What’s your puzzle? I think, gazing at him wistfully. But he’ll tell me when he’s ready, and now all I can do is be here for him.

“Meeting you has been the best thing about coming here,” I say. “The best thing.”

“You too.” As he turns, his dark eyes are so warm and affectionate, I can’t believe he was holding out on me a moment ago. “Sasha, you’re incredible. And I’ll see you when I get back. Are you coming up to the hotel now?”

“No, I’ll take my time,” I say, getting to my feet. “You shoot off. And good luck.” I wrap my arms around him, trying to give him all the love and support he needs through physical touch. “Good luck.”

“Thanks.” He kisses me one last time, then heads out of the lodge, and I sink down on the sofa, already counting down the minutes until he’ll be back.

It takes me a while to pull myself together. I eat a Twix to restore my energies, then stare up at the ceiling for a bit, then wonder what to do for the rest of the day. Everything feels a bit hollow, now Finn’s gone.

But at last I wrap myself in a towel and decide I’ll take a long, hot bath in my woodland-creature bathroom, which I have actually got quite fond of.

As I walk through the lobby, clutching my clothes, the phone on the desk starts ringing and I look around for someone to answer it. Cassidy is nowhere to be seen, nor are any of the other staff. So in the end, I dump my clothes on the reception desk and reach for the receiver myself.

“Hello, Rilston Hotel.” I find myself imitating Cassidy’s voice and give an inward giggle.

“Oh, hello!” A breathless female voice greets me. “I was hoping to speak to someone about sending something to a guest. Is there a Finn Birchall staying with you?”

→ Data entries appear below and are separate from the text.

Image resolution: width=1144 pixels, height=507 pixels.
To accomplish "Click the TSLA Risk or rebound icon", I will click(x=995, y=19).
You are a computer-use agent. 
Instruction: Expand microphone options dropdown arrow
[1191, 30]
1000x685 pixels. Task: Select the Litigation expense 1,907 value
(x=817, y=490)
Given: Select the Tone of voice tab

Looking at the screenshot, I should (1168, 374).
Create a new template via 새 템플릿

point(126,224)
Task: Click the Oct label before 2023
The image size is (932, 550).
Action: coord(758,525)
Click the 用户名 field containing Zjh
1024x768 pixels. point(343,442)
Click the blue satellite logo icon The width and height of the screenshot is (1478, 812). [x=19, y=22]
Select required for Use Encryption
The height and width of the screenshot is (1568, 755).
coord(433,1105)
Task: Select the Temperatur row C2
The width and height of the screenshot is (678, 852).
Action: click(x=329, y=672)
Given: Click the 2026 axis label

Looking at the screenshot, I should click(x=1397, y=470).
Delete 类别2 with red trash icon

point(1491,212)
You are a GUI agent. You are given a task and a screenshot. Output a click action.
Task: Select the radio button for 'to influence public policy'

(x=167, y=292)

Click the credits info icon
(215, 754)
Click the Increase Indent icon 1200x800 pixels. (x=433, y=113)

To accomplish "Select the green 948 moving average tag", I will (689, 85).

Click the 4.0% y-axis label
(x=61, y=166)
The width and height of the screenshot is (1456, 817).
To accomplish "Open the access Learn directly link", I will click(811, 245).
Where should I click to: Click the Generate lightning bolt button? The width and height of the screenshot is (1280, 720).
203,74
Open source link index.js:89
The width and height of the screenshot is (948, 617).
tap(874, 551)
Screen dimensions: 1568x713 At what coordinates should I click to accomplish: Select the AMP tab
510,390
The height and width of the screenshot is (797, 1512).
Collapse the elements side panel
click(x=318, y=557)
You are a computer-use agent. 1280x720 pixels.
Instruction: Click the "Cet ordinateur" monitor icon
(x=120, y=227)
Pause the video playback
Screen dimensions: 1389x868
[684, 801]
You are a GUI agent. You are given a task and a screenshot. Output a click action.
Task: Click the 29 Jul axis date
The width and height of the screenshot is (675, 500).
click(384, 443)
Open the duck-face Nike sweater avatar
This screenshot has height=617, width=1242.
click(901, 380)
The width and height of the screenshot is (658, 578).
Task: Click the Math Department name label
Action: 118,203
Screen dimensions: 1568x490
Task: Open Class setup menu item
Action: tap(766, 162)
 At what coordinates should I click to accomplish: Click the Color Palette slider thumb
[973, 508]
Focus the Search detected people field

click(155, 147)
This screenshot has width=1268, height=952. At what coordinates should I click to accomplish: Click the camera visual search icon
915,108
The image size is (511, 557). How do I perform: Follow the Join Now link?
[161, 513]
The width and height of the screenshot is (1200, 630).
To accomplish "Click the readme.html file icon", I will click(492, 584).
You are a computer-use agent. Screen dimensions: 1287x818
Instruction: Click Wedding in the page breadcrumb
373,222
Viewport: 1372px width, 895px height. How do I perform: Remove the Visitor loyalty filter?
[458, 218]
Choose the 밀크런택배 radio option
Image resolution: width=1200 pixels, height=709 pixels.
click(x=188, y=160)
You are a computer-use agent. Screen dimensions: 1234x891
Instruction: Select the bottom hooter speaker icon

“Yes, he’s a guest here,” I say, before wondering if I’m breaching the data-protection act. Oh well, too late. “Can I help?” I add.

“Well, I was really hoping to send him a gift basket,” says the woman. “I’m a colleague of his. Is there a hotel hamper or something I could order?”

I stare at the phone, agog. A colleague of Finn’s? Every one of my nerve endings has pinged onto high alert. Maybe I can find out something about him. Or even everything about him.